→ PROBLEM STATEMENT
The data below is to be repeated in full, exactly as given.
INFORMATION GIVEN START
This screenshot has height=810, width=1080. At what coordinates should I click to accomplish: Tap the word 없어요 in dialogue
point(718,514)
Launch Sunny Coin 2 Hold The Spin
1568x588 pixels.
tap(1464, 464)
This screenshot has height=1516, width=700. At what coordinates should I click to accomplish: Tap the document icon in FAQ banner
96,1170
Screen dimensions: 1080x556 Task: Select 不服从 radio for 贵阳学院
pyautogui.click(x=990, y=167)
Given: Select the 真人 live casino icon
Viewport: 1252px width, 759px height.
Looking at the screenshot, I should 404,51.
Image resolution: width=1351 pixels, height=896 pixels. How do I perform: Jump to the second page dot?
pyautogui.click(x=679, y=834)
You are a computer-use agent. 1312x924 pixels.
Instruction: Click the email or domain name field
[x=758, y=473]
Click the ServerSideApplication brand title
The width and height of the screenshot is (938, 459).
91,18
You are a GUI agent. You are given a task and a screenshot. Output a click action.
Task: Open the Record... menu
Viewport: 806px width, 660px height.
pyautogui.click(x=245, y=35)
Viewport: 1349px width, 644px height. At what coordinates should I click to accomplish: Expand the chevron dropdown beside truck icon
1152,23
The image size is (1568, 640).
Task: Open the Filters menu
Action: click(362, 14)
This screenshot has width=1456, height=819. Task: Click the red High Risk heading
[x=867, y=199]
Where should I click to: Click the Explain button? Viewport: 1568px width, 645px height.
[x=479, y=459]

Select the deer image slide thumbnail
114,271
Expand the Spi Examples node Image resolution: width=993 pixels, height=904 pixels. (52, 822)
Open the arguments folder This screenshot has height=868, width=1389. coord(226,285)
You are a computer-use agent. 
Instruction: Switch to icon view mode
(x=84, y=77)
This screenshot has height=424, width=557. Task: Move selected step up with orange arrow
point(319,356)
INFORMATION GIVEN END
→ SOLUTION
This screenshot has height=810, width=1080. At what coordinates should I click to accomplish: Tap the word 없어요 in dialogue
point(718,514)
Launch Sunny Coin 2 Hold The Spin
1568x588 pixels.
tap(1464, 464)
This screenshot has height=1516, width=700. At what coordinates should I click to accomplish: Tap the document icon in FAQ banner
96,1170
Screen dimensions: 1080x556 Task: Select 不服从 radio for 贵阳学院
pyautogui.click(x=990, y=167)
Given: Select the 真人 live casino icon
Viewport: 1252px width, 759px height.
Looking at the screenshot, I should 404,51.
Image resolution: width=1351 pixels, height=896 pixels. How do I perform: Jump to the second page dot?
pyautogui.click(x=679, y=834)
You are a computer-use agent. 1312x924 pixels.
Instruction: Click the email or domain name field
[x=758, y=473]
Click the ServerSideApplication brand title
The width and height of the screenshot is (938, 459).
91,18
You are a GUI agent. You are given a task and a screenshot. Output a click action.
Task: Open the Record... menu
Viewport: 806px width, 660px height.
pyautogui.click(x=245, y=35)
Viewport: 1349px width, 644px height. At what coordinates should I click to accomplish: Expand the chevron dropdown beside truck icon
1152,23
The image size is (1568, 640).
Task: Open the Filters menu
Action: click(362, 14)
This screenshot has width=1456, height=819. Task: Click the red High Risk heading
[x=867, y=199]
Where should I click to: Click the Explain button? Viewport: 1568px width, 645px height.
[x=479, y=459]

Select the deer image slide thumbnail
114,271
Expand the Spi Examples node Image resolution: width=993 pixels, height=904 pixels. (52, 822)
Open the arguments folder This screenshot has height=868, width=1389. coord(226,285)
You are a computer-use agent. 
Instruction: Switch to icon view mode
(x=84, y=77)
This screenshot has height=424, width=557. Task: Move selected step up with orange arrow
point(319,356)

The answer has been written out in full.